Ponnie da la orden, y las soldados llaman al ascensor, éstas sin dedicarme ni una mirada.

Mientras esperamos, una puerta se abre a mi derecha y dos soldados más la cruzan. De forma casi inconsciente, me quedo mirando el interior de la habitación de la que salen. Ahí dentro, atado a una silla, se encuentra el bocazas de antes. Una mujer de piel y cabello oscuros se acuclilla frente a él, tomando su mano y sacando un cuchillo.

La puerta se cierra antes de que pueda ver qué sucede, pero el grito de dolor que nos llega desde el otro lado no deja demasiado lugar a la imaginación.

Cuando vuelvo la mirada al frente, veo que el ascensor ya ha llegado, y tanto Ponnie como Bibi han entrado en él. La primera me mira gravemente, y me doy cuenta de que lo que acabo de ver debe quedarse ahí si no quiero ser yo la siguiente.

Subo al ascensor y las puertas se cierran a mi espalda. En el casi un minuto de subida, procuro no cruzar la mirada con ninguna de mis acompañantes. En mi mente solo hay espacio ahora mismo para reproducir lo que acabo de ver. Había oído rumores acerca de lo que la reina del infierno hacía a aquellos que la insultaban, pero nunca pensé que llegaría a verlo por mí misma... o a oírlo.

El transporte llega a la superficie, y soy la primera en salir a una azotea, de vuelta a la Ciudad Etérea. Cuando me doy la vuelta, me doy cuenta de que soy la única que lo hace. Bibi y Ponnie esperan dentro, sólo venían a acompañarme.

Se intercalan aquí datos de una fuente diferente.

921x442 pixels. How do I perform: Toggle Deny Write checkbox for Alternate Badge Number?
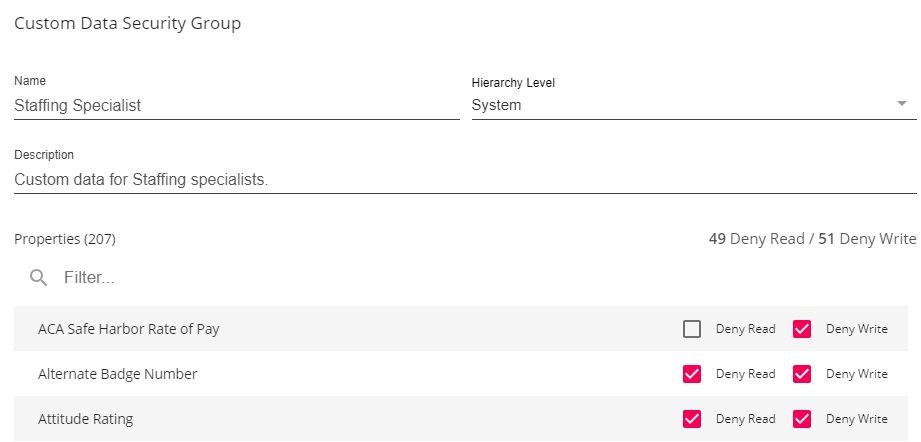click(x=802, y=374)
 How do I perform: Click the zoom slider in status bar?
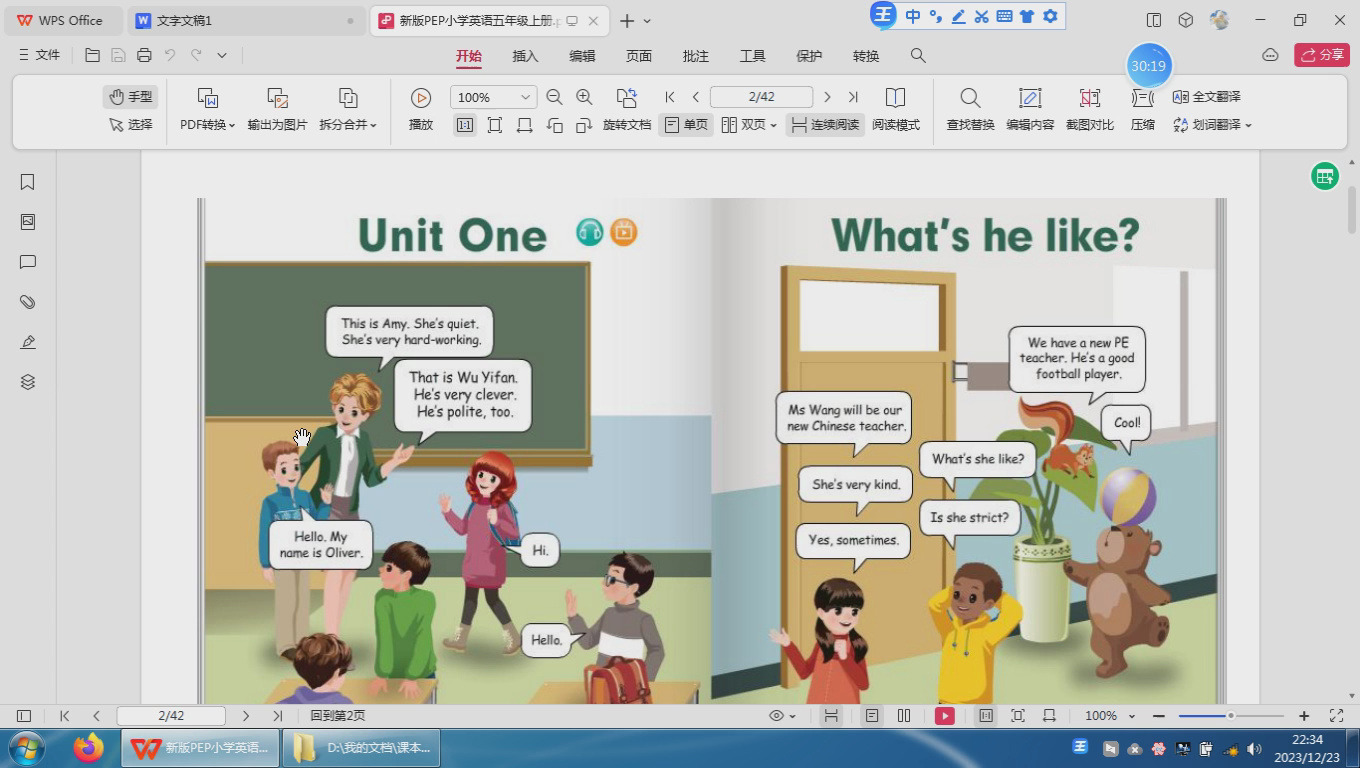1231,716
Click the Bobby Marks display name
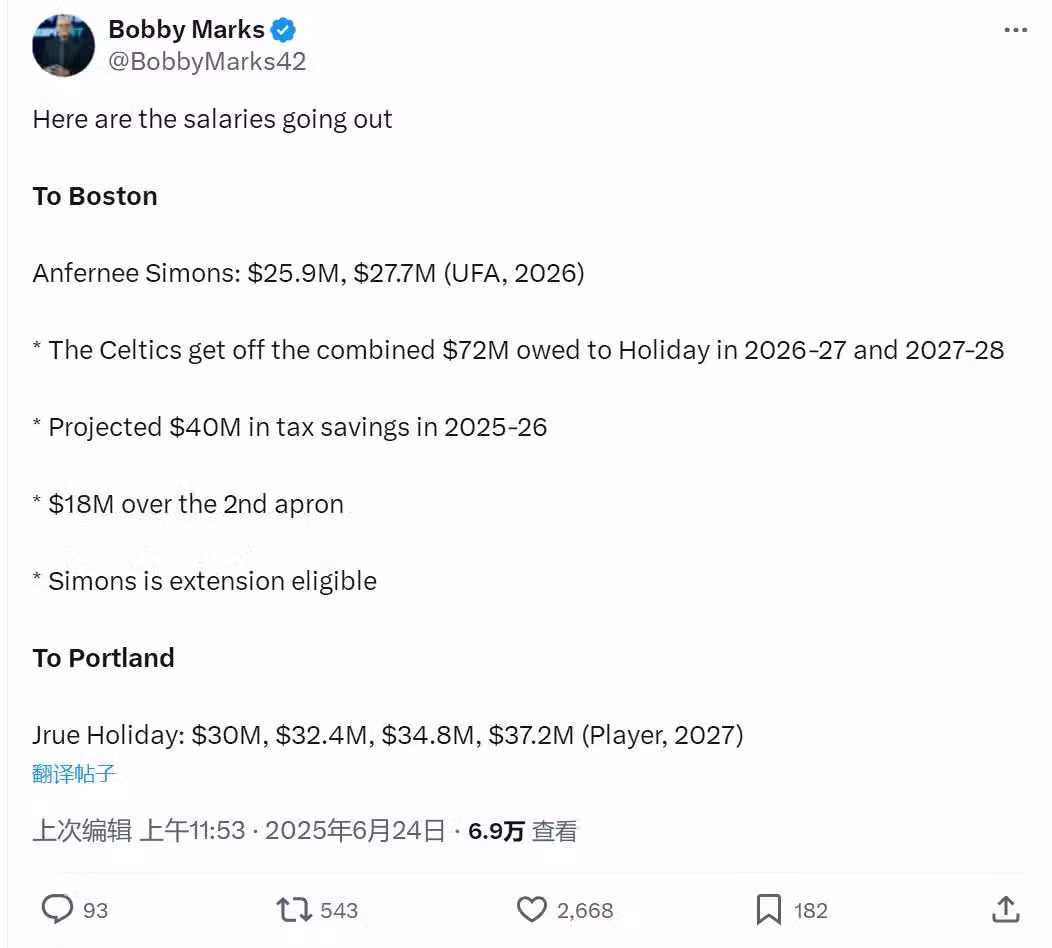This screenshot has height=948, width=1052. (187, 29)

—Yo que tú, no volvería en un día o dos, hasta que se hayan calmado los ánimos—aconseja Ponnie. Sigue seria, pero su expresión se ha relajado un tanto.

A su lado Bibi sonríe. Por primera vez, es una sonrisa cálida, nada extravagante. Me doy cuenta de que, a la luz del amanecer, es incluso bella.

—No te preocupes por tu amiga—dice—. Cuidaremos de ella.

Ponnie asiente, más como despedida que como afirmación, y se dispone a pulsar el botón para bajar de nuevo a Helix. Antes de que lo haga, sin embargo, la detengo.

—Espera—digo, volviendo a hacerme la misma pregunta que llevo haciéndome en todo el tiempo que llevamos allí abajo—. Os habéis tomado muchas molestias para ayudarnos, y sin pedir nada a cambio. ¿Por qué?

Ponnie guarda silencio unos segundos, mirándome fijamente, dándose cuenta de que a mí no me valdrá la respuesta que le dio a Lisa.

—Hace tiempo, conocí a tu padre—dice, con cierto esfuerzo—. Él me ayudó. Mucho. Me pidió que te ayudara si algún día estabas tan loca como para bajar a Helix. Es mi forma de compensarlo.

Para cuando he empezado a procesar su respuesta, Ponnie ya ha pulsado el botón y las puertas se cierran entre nosotras. De nuevo, me quedo a solas.

Paso varios minutos en la azotea, tratando de dar explicación a una respuesta que solo ha generado más dudas. Obviamente, no logro explicarme lo más mínimo. ¿Qué relación tiene mi padre con Helix? ¿Qué hizo por Ponnie? ¿Significa esto que aún sigue vivo?

Viendo que no voy a alcanzar ninguna respuesta clara, aparto las preguntas de mi mente hasta más adelante. Si mi padre no se ha preocupado por mí en más de cinco años, no veo por qué tengo que dedicarle siquiera un segundo de mis pensamientos.

Vuelvo a las calles de la ciudad cuando éstas empiezan a despertar. A cada persona que me encuentro, me pregunto si habrá pasado la noche en Helix, o si sabrá siquiera de su existencia.

Cuando apenas quedan un par de calles para llegar a mi sótano, me doy cuenta de que un coche me sigue. Por desgracia, no hay ningún atajo para llegar a casa, y antes de poder siquiera echar a correr, el vehículo se aproxima, deteniéndose a mi derecha, y la ventanilla del conductor baja unos centímetros, con lo que solo puedo ver la parte superior de la cabeza, por encima de los ojos.

El conductor del coche habla con voz grave y tranquila, propia del que sabe que está en pleno control de la situación:

—¿Sería usted tan amable de acompañarme?